▸ **ЗАДАНИЕ**
Воспроизведите дословно часть исходного текста о политическом устройстве России, начав со слов «И это тоже очень» и закончив словами «дело на практике?».

▸ **ИСХОДНЫЙ ТЕКСТ**
--*--

И это тоже очень опасно, так как противоречие по линии Центр – регионы на несколько лет было снято не политическими, а административными методами. Сейчас эти противоречия оживают вновь, а политические институты во многом оказались разрушенными. Политическую модернизацию нельзя провести только силами Следственного комитета. В свое время в Концепции национальной безопасности России было записано: борьба с организованной преступностью и коррупцией имеет не только правовой, но и политический характер 12 (выделено нами. – В. К). Схожие мотивы звучат и в таком важном документе, как Указ Президента РФ от 12.05.2009 № 537 (ред. от 01.07.2014) «О Стратегии национальной безопасности Российской Федерации до 2020 года». Однако в документах можно записать всё, что угодно, но как обстоит дело на практике?
12
Цит. по: http://nvo.ng.ru/concepts/2000-01-14/6_concept.html
Пока мы видим, что институт выборов в РФ практически разрушен, несмотря на регулярно проходящие голосования. У россиян, по-видимому, нашла бы понимание отмена такого рода «электоральных кампаний», особенно в условиях кризиса. Если уж говорить о настоящих выборах, то их стоило воссоздавать заново, например, с воссозданием реальной конкуренции на муниципальном уровне, где население прямо выбирает глав городов и районов и имело бы возможность с них спросить. Сторонниками российской демократизации об этом говорилось бесчисленное количество раз, но размышления по поводу «гайзергейта» позволяют обнаружить некоторые новые повороты в этой, казалось бы, уже безнадежно избитой теме.
Как интерпретировать в терминах социальной и политической науки произошедшие в Коми события? Нам представляется, что мы имеем дело здесь с проявлениями так называемого неопатримониализма. Этот феномен уже неплохо проанализирован в научной литературе. Среди российских исследователей о нем справедливо писал П.В. Панов в связи с проблемой институционального порядка: «Неопатримониализм базируется не на воспроизводстве традиционных “обменных” практик, которые не ставятся под сомнение, а скорее на инструментальном (порой откровенно циничном) обмене ресурсами между элитными акторами, которые контролируют примордиалистские или (и) клиентелистские фрагменты». И далее: «В рационализированном неопатримониализме политические лидеры обязаны приобрести легитимность “снизу” (как правило, через процедуру выборов), однако выборы как таковые создают значительные риски для сложившейся клиентелистской дистрибуции ресурсов. В этих условиях, пожалуй, единственный выход – действуя в рамках процедуры выборов, свести их непредсказуемость к минимуму, т.е. обеспечить передачу власти “своему человеку” – “преемнику” – лицу, которое сможет гарантировать дистрибутивные интересы правящей группы» [8, с. 205–206].

--*--

(Записи о расположении элементов на экране)

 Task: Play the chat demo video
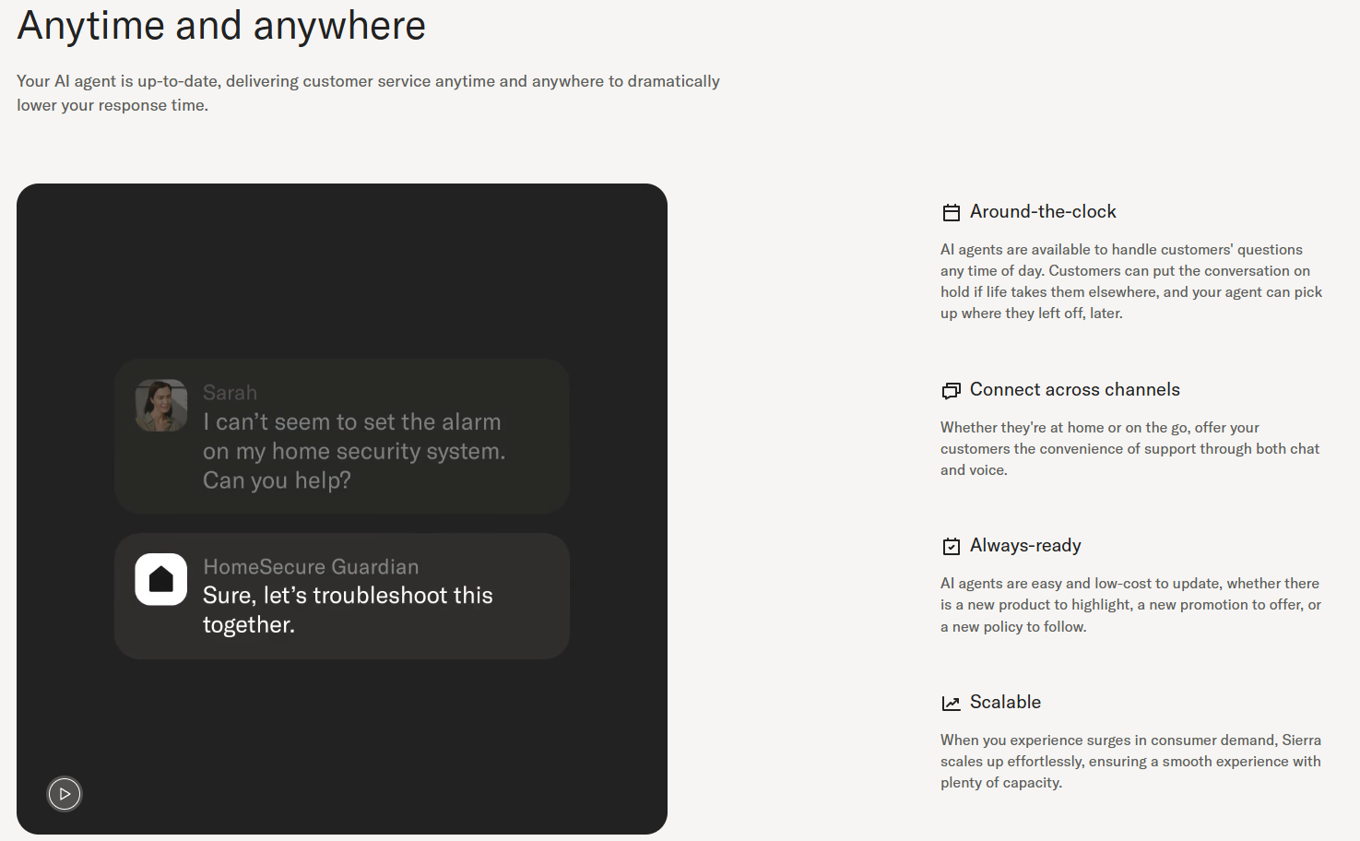pos(65,794)
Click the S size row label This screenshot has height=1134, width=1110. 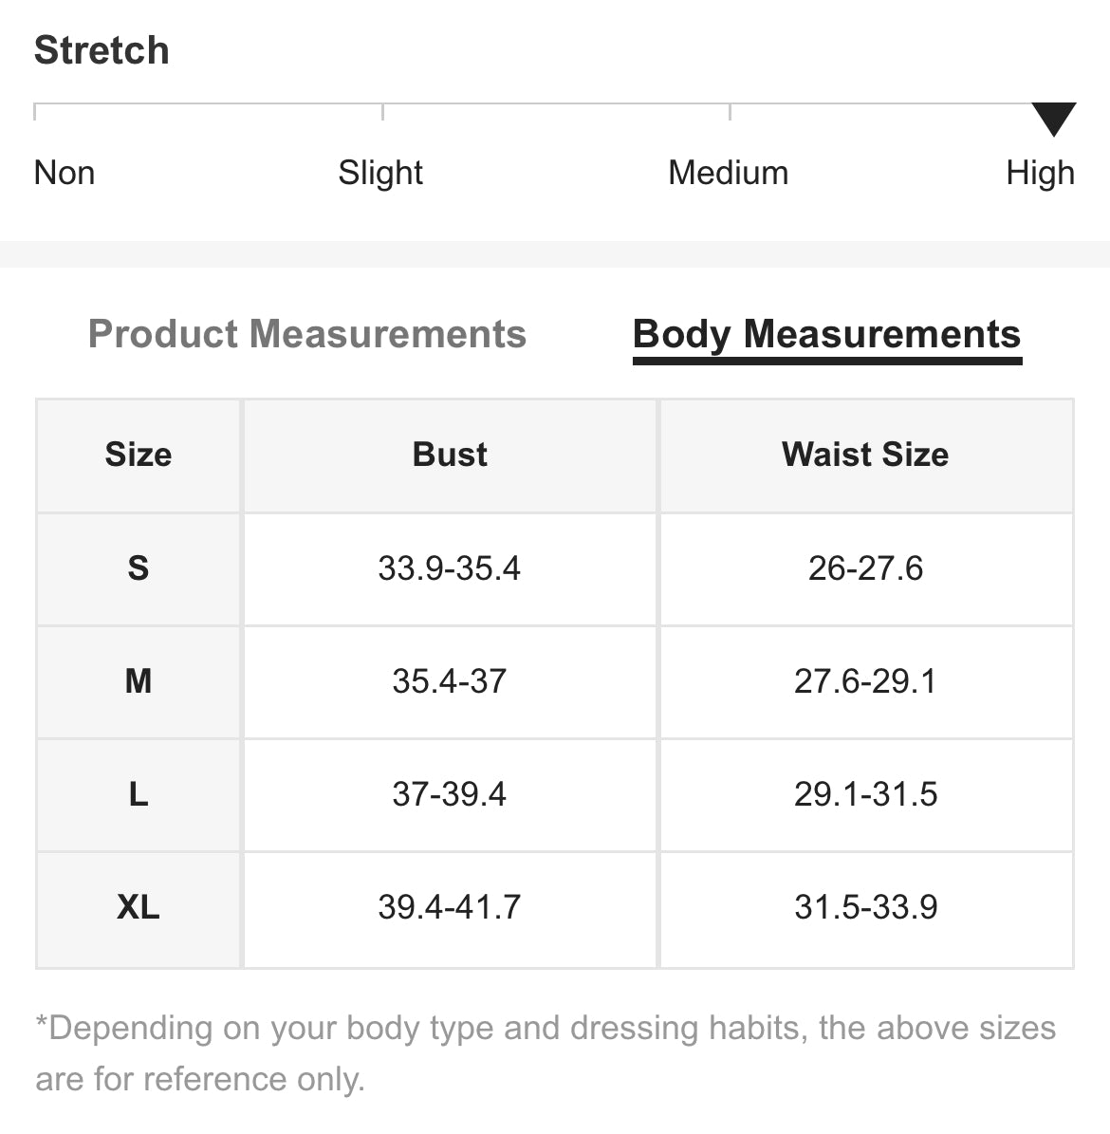pyautogui.click(x=139, y=568)
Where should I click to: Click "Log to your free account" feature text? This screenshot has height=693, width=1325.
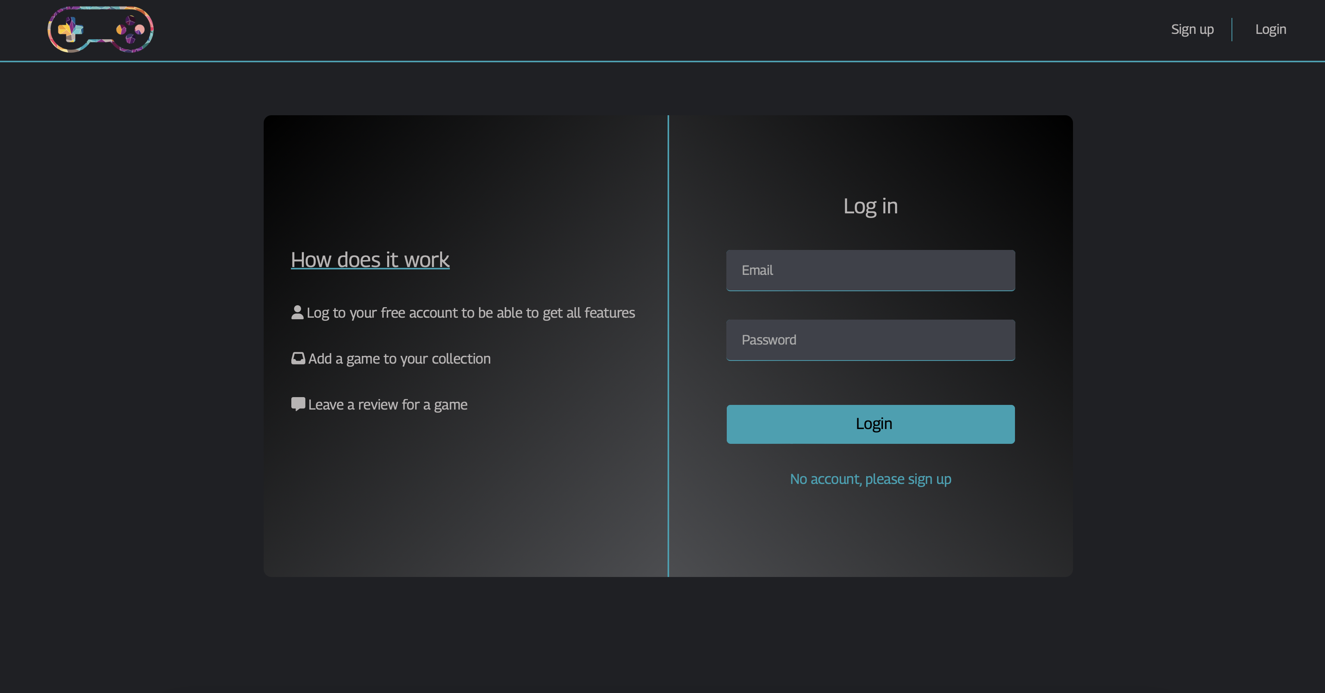click(471, 312)
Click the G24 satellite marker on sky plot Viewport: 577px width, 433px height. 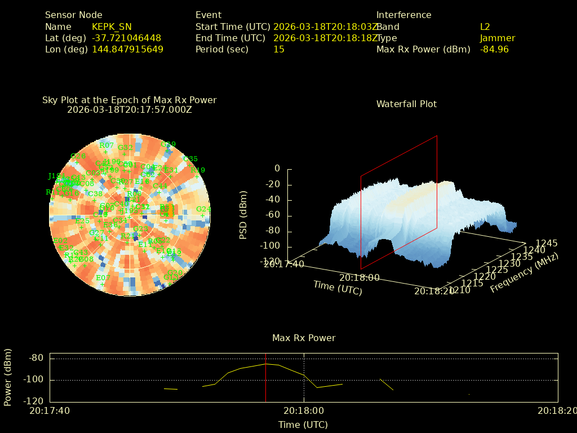(202, 215)
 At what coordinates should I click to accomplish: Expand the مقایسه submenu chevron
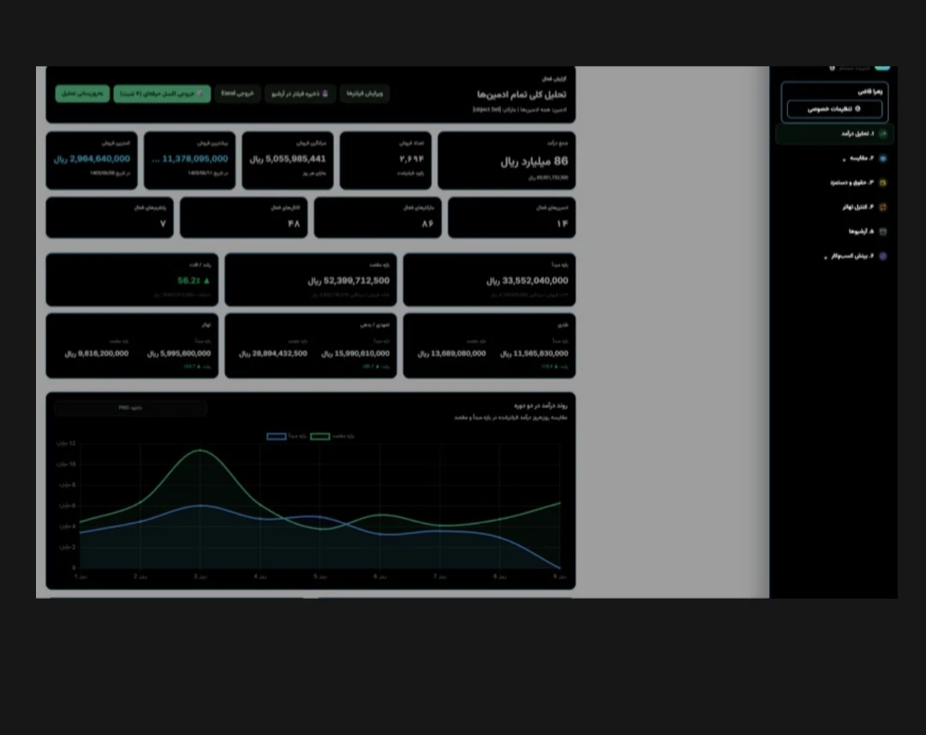coord(844,160)
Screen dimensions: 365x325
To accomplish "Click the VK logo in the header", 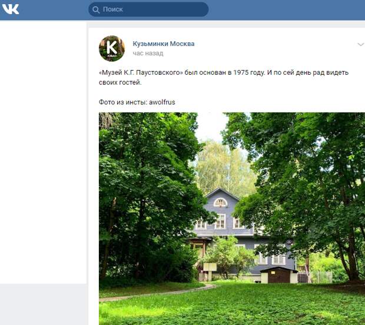I will [11, 9].
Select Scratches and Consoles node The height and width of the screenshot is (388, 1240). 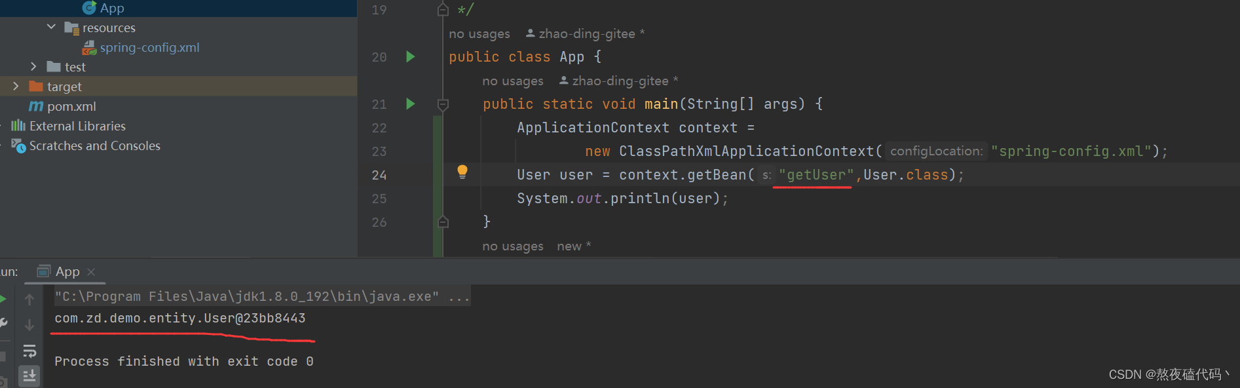pyautogui.click(x=94, y=146)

--*--

▸ **ИТОГОВЫЙ ОТВЕТ**
И это тоже очень опасно, так как противоречие по линии Центр – регионы на несколько лет было снято не политическими, а административными методами. Сейчас эти противоречия оживают вновь, а политические институты во многом оказались разрушенными. Политическую модернизацию нельзя провести только силами Следственного комитета. В свое время в Концепции национальной безопасности России было записано: борьба с организованной преступностью и коррупцией имеет не только правовой, но и политический характер 12 (выделено нами. – В. К). Схожие мотивы звучат и в таком важном документе, как Указ Президента РФ от 12.05.2009 № 537 (ред. от 01.07.2014) «О Стратегии национальной безопасности Российской Федерации до 2020 года». Однако в документах можно записать всё, что угодно, но как обстоит дело на практике?